Here are, basically, the National Journal points, courtesy of one William Powers:
• "Running wild. Generally speaking, Republicans have an executive temperament; they like order and control. Democrats, in contrast, are legislative beasts."
• "Infighting...Even today, they often seem more interested in warring among themselves than against the other party. It's happy talk and hugs right now, but just wait a few months."
• "Who am I? While Republicans seem to know basically who they are and what their purpose is, modern Democrats are filled with doubt."
• "Tough love. Journalists are more aggressive under Democratic rule...When Democrats are in power, there's a huge incentive for reporters not to appear too sympathetic and thereby confirm the old liberal-bias charge."

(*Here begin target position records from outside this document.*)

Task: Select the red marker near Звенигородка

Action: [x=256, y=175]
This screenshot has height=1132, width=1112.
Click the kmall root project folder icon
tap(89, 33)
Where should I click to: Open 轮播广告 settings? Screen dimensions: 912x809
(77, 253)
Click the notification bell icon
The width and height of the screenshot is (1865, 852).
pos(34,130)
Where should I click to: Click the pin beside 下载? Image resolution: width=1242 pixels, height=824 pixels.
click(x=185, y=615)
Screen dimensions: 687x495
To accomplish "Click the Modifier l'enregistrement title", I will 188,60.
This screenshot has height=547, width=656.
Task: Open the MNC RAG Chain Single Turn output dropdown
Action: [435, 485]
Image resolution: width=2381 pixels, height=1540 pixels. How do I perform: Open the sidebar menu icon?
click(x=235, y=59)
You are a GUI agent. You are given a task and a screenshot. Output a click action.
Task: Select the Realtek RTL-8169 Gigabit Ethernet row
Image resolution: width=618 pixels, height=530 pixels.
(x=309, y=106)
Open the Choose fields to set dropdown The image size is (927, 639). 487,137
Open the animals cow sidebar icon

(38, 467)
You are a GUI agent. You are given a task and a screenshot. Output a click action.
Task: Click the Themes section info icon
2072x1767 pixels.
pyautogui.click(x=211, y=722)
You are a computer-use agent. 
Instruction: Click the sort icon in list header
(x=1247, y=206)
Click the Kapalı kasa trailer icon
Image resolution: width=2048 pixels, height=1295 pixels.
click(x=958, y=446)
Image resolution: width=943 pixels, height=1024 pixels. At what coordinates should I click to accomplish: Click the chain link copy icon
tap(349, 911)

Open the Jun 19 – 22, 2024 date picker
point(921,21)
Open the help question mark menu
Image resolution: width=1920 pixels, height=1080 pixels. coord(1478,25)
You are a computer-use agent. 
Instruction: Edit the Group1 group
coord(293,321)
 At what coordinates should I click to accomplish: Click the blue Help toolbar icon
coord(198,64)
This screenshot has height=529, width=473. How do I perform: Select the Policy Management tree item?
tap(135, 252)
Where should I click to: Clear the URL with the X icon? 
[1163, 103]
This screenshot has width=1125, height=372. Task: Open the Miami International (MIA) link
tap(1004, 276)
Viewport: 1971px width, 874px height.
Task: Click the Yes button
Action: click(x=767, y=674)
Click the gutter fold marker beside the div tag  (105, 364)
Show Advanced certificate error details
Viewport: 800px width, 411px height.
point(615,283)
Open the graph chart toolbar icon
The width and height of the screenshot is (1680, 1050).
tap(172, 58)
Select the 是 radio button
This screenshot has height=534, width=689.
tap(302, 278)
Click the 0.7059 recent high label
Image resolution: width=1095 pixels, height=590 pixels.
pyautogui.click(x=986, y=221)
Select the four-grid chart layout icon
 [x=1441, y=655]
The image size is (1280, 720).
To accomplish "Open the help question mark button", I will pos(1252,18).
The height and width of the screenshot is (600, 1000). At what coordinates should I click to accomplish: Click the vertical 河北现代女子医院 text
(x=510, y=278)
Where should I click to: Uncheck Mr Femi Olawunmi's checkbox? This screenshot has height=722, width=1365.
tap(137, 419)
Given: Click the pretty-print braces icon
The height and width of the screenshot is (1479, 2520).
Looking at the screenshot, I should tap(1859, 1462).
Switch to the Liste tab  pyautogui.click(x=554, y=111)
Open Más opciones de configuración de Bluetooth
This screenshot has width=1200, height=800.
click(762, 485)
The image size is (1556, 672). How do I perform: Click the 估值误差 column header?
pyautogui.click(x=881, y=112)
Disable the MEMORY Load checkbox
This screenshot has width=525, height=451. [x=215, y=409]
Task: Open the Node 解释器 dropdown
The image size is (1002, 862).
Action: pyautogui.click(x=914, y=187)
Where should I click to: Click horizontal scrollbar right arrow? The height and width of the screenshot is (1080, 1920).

• "Duck soup. Democrats are always on the edge of comedy. There's a madcap, Marx Brothers quality to this party."
Digby writes:
What can I say? This is what we are dealing with and there's no getting around it. These are not serious people, they are immature fools. And apparently, they are proud of it.
We have had a president for the last six years who is so stupid he can barely eat and breathe and who has single handedly destroyed more than 50 years of American leadership in the world. The American people have spoken loudly and clearly and have elected a new congress to provide some checks and balances to his reign of incompetence and executive power-mongering. They did not elect Democrats to provide the puerile putzes of the DC press corps with entertainment.
If these blindered fools can't see how many real stories are now potentially theirs for the taking, they should get out of the business. This could be the most fertile time for investigative reporting since Watergate --- Republicans are talking out of school for the first time in six long years. And the Democrats have the investigative tools to get to information that's been hidden. It should be great moment for DC journalism if DC journalism actually existed. Instead we are already back in the truthiness and fake news business, which they do very badly (particularly since we now have professional comedians who do truthiness and fake news far more entertainingly than these witless bores could ever hope to.)
The shallow cliches in that article are not just lighthearted good times. They illustrate the narrative that cost Al Gore an election and motivated an eight year media withchunt against President Clinton. But it's no joke, which events of the last six years should have pounded home to every person who works in the journalism business. This sophomoric approach to covering politics was largely responsible for the empowerment of the most destructive political leadership in American history.
And apparently they haven't learned a damned thing.